→ Work to complete: Please count the lines in the records below that contain the word "Viewport", and reply with that number alone.

◆ ◆ ◆ ◆

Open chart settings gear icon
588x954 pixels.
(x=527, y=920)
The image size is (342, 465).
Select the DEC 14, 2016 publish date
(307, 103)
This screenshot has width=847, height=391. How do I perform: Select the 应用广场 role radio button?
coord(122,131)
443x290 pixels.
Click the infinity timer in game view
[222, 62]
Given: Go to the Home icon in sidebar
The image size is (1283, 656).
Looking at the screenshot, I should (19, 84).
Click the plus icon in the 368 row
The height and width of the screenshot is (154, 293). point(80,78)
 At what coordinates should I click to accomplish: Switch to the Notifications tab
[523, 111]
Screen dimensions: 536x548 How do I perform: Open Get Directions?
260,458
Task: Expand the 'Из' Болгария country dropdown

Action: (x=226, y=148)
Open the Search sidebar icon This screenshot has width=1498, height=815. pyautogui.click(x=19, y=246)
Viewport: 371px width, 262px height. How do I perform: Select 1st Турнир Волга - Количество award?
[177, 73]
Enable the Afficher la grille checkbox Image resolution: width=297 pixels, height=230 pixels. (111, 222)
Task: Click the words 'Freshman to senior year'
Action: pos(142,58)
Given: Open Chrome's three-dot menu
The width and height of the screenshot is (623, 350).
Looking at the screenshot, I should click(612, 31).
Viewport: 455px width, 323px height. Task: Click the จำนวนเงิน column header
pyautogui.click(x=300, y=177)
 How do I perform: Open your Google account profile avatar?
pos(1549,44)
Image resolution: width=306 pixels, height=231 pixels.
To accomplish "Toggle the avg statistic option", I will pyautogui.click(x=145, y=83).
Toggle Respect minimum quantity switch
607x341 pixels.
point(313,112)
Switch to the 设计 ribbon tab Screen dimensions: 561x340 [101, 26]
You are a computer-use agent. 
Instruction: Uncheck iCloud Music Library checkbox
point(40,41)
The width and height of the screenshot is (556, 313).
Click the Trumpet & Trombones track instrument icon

◆ ◆ ◆ ◆

→ Final answer: 2